Aaron Wilder: Sure, my position at the Roswell Museum is Curator of Collections and Exhibitions and I started there just a little over a year ago. My curatorial practice, I always think of it, as an extension of my artistic practice. Instead of making my own work, I am exercising artistic practice through the work of others. That is either working with contemporary artists or works in the museum’s collection. My curatorial practice originated in 2009. I had my own art space in downtown Phoenix in an artist collective called Holgas that, sadly, no longer exists. I had a store-front space in which I intended to exhibit my own work and I did, but it was also the beginning of collaborating with other artists and showing the work of other artists along with mine in that space. I got really interested in how work of other artists could say things that my work can’t. I thought that was really a powerful sum of different parts. I continued being interested in that and when I was in my MFA program at the San Francisco Art Institute I took every opportunity I could to work with other artists, whether that was collaborating on an actual artistic object or a series of photographs, or curating other peoples’ works together without my work. I continued to have different curatorial experiences here and there and I started working more and more as a curator as far as a paid job goes. The pandemic threw a bunch of wrenches (not just one wrench, but a whole toolbox!) into that process of wanting to be a curator in addition to my artistic practice or as a parallel to my artistic works.

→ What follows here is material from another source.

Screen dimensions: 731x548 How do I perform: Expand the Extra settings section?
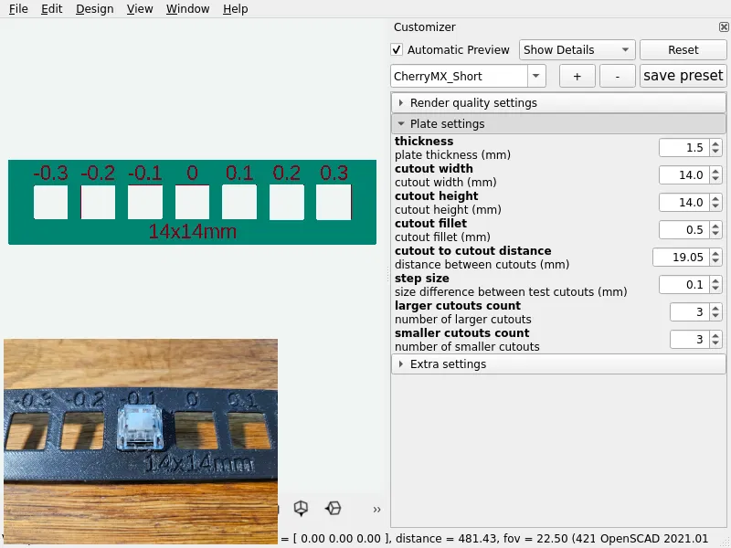pyautogui.click(x=448, y=363)
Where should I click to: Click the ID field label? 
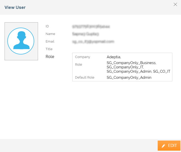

The Roswell Museum opportunity arose at a time when I was questioning whether or not I would continue in the curatorial field and I was given this amazing opportunity. It’s been a really wonderful experience and learning experience, not just being new to Roswell, New Mexico, but also being embedded in the very vibrant artistic community in Roswell. There’s a very well-established residency program there that’s been around since 1967. It’s incredible working with the resident artists and also who are referred to as the alumni of the residency program who have stayed in Roswell and have built a fantastic community there.

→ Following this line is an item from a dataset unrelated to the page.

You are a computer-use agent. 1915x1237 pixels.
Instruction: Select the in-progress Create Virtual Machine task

Brainard Carey: That’s really exciting and I’m glad you shared that with me. Before we go I want to ask you one more question. A little off-topic, but I’m always curious what everyone’s reading. What are you reading at the moment?

Aaron Wilder: Well, my reading has been a little disrupted over the past year. During the early part of the pandemic I lived (and this is a whole other side story that we don’t have time to talk about) in Chicago for a year and a half and I actually read a lot in that time. But since then, both because of preparing for this exhibition in Brooklyn and the reality of being a curator at a museum is very engrossing. It’s intellectual work and it’s also very time consuming. Everything I’ve been reading have been related to the exhibitions I was curating for the most part and not really reading for my own personal sense. The book I have started reading over the last month or so is called For Your Own Good which is a book by Alice Miller who was a Swiss psychologist. It’s a book that’s basically about the socialization process of child rearing and the impact of that. I’ve read a lot of Alice Miller’s books both for me personally (as far as understanding my own psychological processes goes) and, even more so, how those child rearing practices manifest themselves societally and how that may or may not impact my curatorial work and just overall education about the world.

Brainard Carey: Aaron, thanks so much for sharing that with me as well as this discussion on your work. I want to wish you well in this coming show and I hope some listeners can come see it, there’s links in here to do so. Aaron, thanks so much again for being with me today!

Aaron Wilder: Thanks so much for inviting me, I appreciate it!